Sunday, November 4, 2012

Handymen We Are Not

Ever since we had our little outdoor closet or shed built on the side of our house, I have been meaning to get out there and add a tier of shelves on one end wall. Saturday seemed the perfect day: not too hot, not too cold, and nothing of importance planned. 

I first cleaned out all the boxes, pails, bottles, and whatsits, swept it well, and then I started planning the layout. I envisioned buckets on the floor, a shelf, then tubs of yard chemicals, another shelf, bags of fertilizers, another shelf, small bottles and cans, another shelf, and misc at the top. I sketched, measured, did the math, measured and marked the walls, and thought through the problem areas. With a list of lengths, I went to Home Depot and chose the lumber, awkwardly trying to muscle a 10 ft long 2x4 AND a 12 ft long pine board to the power saw all by myself. Someone finally rescued me. I asked to have the pieces cut to size, which they did. 

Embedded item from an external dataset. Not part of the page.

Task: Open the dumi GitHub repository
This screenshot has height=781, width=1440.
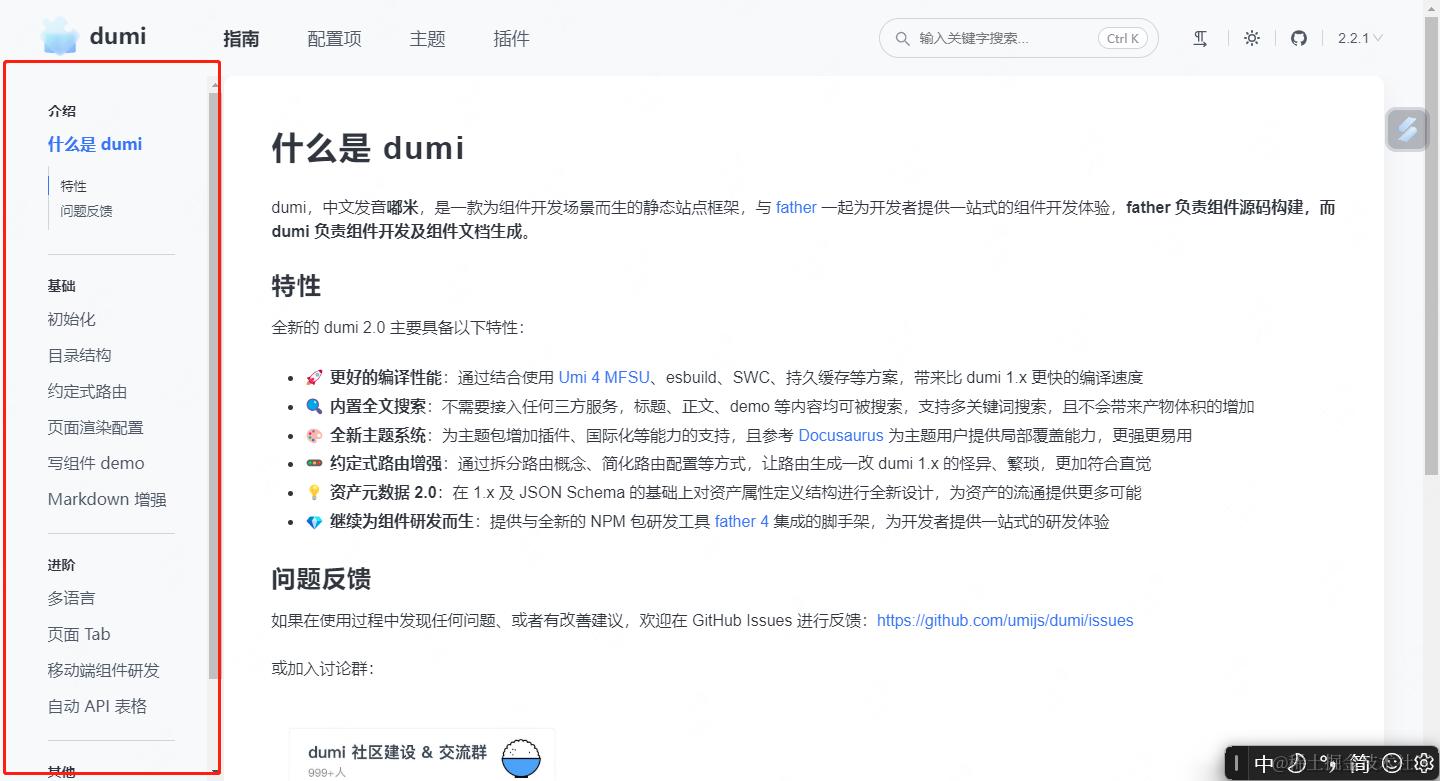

The Professor was relieved to hear that he didn't have to do the cutting, because, well, power saws just aren't his friends.

So far, so good. Nothing I couldn't handle yet.

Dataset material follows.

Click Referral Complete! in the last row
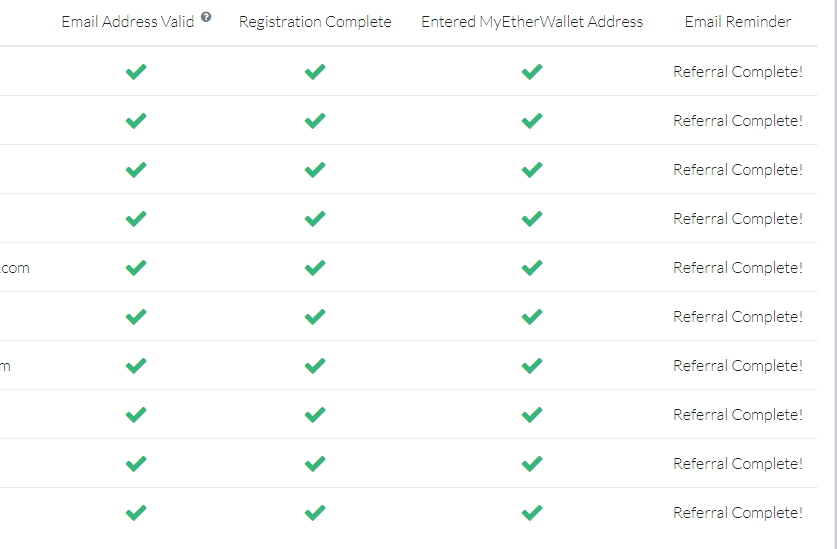[x=738, y=513]
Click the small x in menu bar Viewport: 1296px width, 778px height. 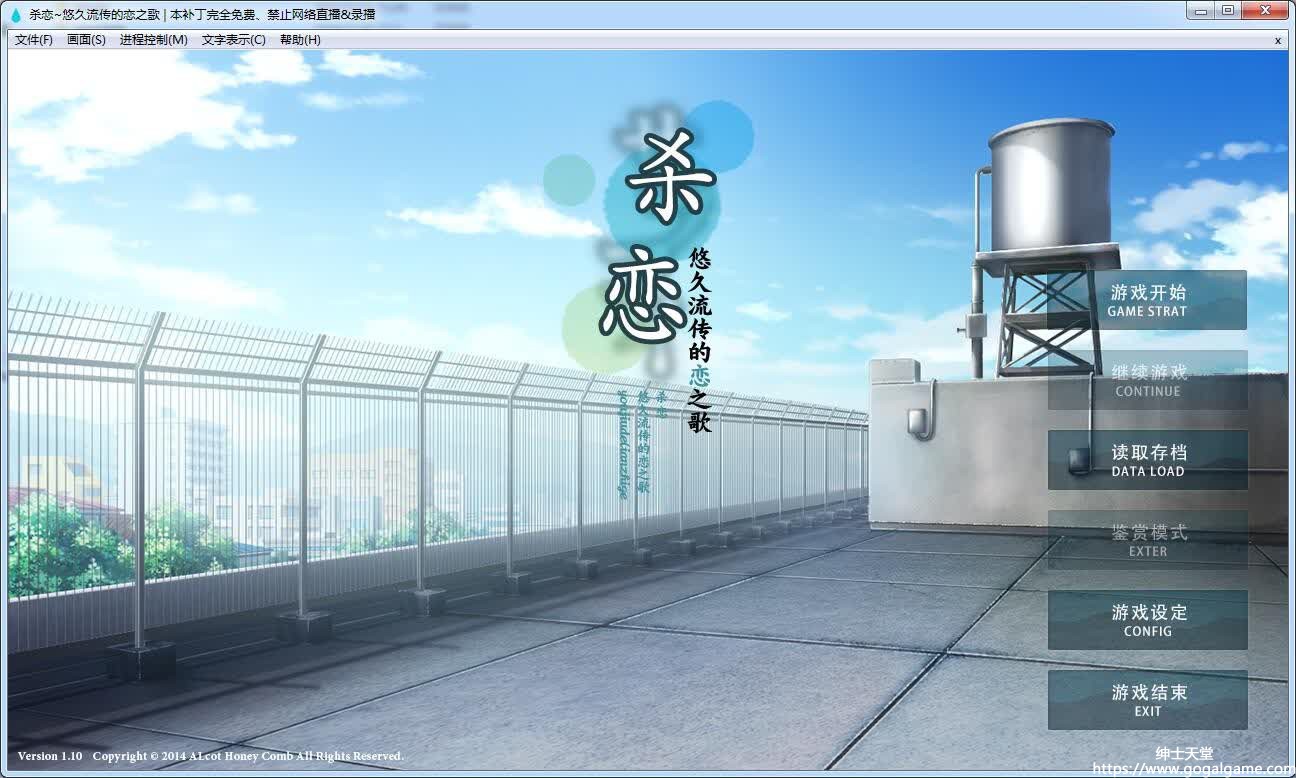pyautogui.click(x=1277, y=40)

I eagerly got out the hammer, nails, screws, power screwdriver, the level, and several other tools. I even thought to drive the nails part way through the first 2x4 shelf support, to make the final hammering easier. Soon I was frustrated that the nails bent, the 2x4 slid, and I couldn't get any space to swing the hammer no matter which position I stood. So I pulled the nails out. 

Then I thought screws might work better. But I stripped the heads on those just as they got within an inch of being driven in completely. So I took the screws out. The Professor tried too, but he did just as I did. There may or may not have been a few bad words scattered in here. There were definitely bad thoughts, and grumping, and a bit of head-scratching.

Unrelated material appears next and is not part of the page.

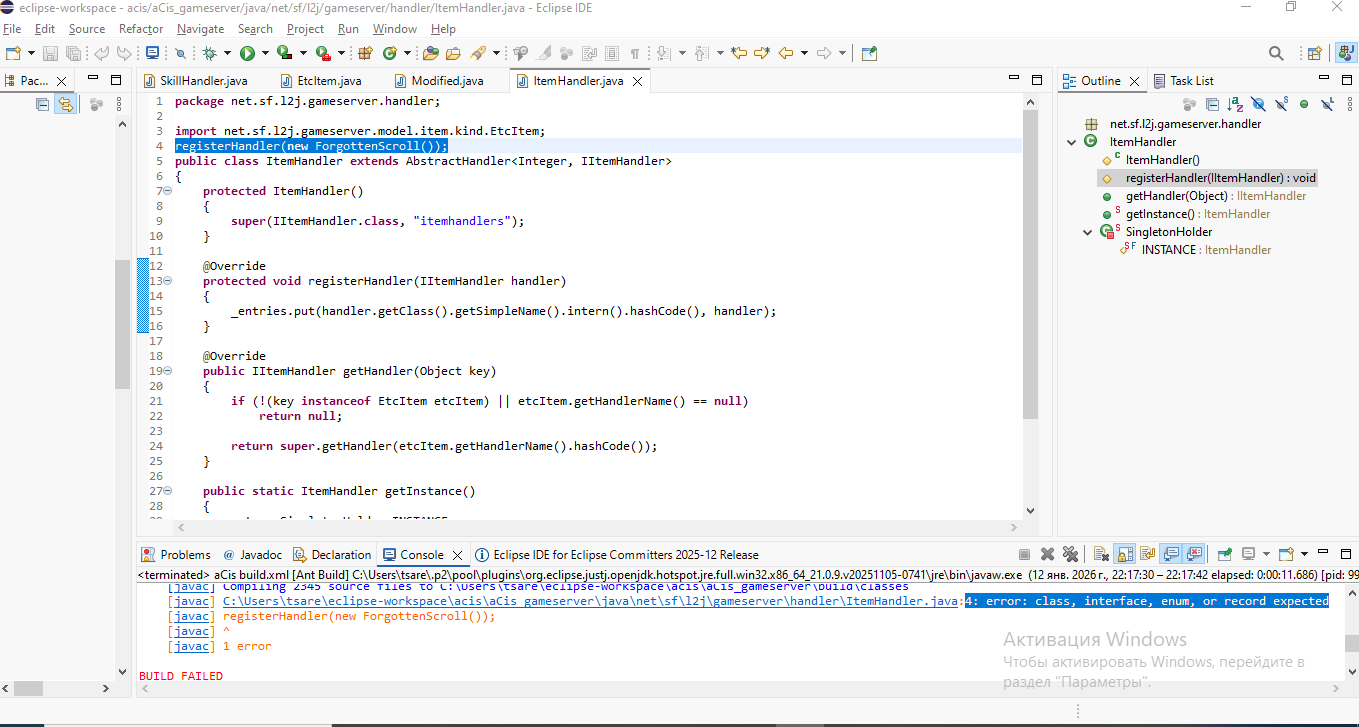This screenshot has height=727, width=1359.
Task: Toggle Scroll Lock in the Console
Action: click(x=1125, y=554)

Next we decided that what we really needed was a nail gun. We went back to Home Depot to find one, but all we found were a few tools that spit out tiny brads, nothing that is long enough to go through a 2x4. Hummpf. 

I was determined to conquer this. My only other thought was to hire someone to install the shelves but that seemed utterly ridiculous. Next I thought I would try installing the shelf support on the opposite side, the one going into 2x4 only, rather than 2x4 and then hardboard siding. Finally, I had success. I bent only one nail! Yay!

From there it was reasonably smooth sailing to pounding and even at appropriate times, toe-nailing, the support pieces in place. We found drilling a starter hole in the siding helped when necessary.

 A few final details and it was near-dark and time to get the last shelves loaded.

 DONE! Just don't look too closely at the supports please.



1 comment:

big sis said...

Poor Professor! he got roped into it after all. What a good sport is he.